■ ASSIGNMENT
Pull out each line of the data that includes the word "empresas".

■ EXTRACTED ENTRIES
-=-=-=-=-
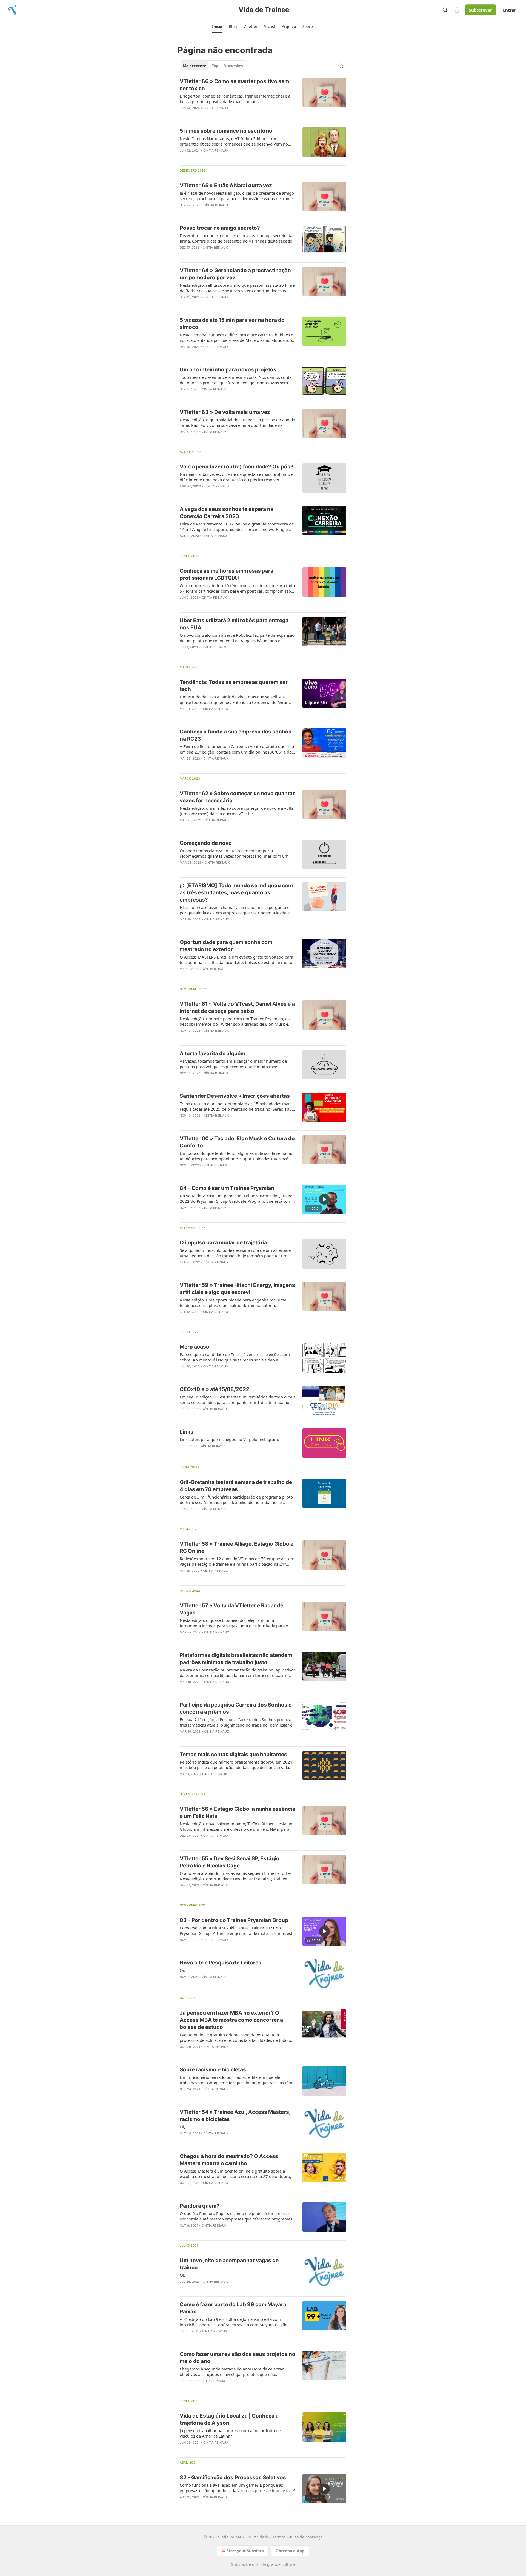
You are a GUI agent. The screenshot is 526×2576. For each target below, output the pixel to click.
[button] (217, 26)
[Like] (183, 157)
-=-=-=-=-
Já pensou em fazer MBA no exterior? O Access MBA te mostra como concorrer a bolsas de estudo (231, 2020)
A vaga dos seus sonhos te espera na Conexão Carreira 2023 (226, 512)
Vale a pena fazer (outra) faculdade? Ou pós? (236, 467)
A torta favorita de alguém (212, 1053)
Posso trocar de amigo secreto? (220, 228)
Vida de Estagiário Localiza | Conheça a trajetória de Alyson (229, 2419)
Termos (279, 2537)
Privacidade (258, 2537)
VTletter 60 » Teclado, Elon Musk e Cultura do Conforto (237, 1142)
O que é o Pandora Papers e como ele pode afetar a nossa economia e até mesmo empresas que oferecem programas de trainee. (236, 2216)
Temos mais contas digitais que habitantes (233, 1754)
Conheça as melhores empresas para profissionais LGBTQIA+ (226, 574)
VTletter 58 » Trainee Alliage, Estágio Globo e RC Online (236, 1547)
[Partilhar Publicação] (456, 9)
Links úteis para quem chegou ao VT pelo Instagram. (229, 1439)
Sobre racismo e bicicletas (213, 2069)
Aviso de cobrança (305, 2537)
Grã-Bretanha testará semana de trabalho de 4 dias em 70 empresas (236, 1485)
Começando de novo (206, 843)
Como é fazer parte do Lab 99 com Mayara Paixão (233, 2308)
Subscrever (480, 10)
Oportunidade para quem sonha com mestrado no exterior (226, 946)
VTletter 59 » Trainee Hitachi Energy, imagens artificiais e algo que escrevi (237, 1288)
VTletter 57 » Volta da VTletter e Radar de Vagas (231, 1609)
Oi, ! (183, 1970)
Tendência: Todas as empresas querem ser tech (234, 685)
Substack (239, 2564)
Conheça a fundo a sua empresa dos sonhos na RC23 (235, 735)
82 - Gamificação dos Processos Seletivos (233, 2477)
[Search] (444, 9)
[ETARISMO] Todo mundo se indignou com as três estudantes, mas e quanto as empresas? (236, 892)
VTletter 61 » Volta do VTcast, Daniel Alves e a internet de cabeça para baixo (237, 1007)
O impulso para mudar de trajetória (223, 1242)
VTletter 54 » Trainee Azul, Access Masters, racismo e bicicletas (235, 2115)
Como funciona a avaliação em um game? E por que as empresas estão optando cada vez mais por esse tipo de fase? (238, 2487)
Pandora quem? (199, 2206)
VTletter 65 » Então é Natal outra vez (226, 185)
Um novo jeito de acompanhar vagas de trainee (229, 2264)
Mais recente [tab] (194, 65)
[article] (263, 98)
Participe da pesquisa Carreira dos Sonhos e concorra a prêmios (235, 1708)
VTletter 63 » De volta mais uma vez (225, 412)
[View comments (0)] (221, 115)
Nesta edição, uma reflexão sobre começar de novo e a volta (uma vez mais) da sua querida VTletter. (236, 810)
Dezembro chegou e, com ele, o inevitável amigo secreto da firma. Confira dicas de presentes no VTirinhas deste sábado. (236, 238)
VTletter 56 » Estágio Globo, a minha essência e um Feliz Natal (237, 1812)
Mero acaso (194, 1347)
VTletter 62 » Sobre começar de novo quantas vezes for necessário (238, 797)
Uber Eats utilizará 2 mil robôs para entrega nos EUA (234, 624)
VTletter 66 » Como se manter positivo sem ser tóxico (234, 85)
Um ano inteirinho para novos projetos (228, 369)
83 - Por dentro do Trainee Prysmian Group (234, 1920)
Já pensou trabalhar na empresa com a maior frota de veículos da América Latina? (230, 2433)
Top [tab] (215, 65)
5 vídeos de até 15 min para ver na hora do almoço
-=-=-=-=-
■ OUTPUT FOR THIS TASK
O que é o Pandora Papers e como ele pode afetar a nossa economia e até mesmo empresas que oferecem programas de trainee. (236, 2216)
Conheça as melhores empresas para profissionais LGBTQIA+ (226, 574)
Grã-Bretanha testará semana de trabalho de 4 dias em 70 empresas (236, 1485)
Tendência: Todas as empresas querem ser tech (234, 685)
[ETARISMO] Todo mundo se indignou com as três estudantes, mas e quanto as empresas? (236, 892)
Como funciona a avaliação em um game? E por que as empresas estão optando cada vez mais por esse tipo de fase? (238, 2487)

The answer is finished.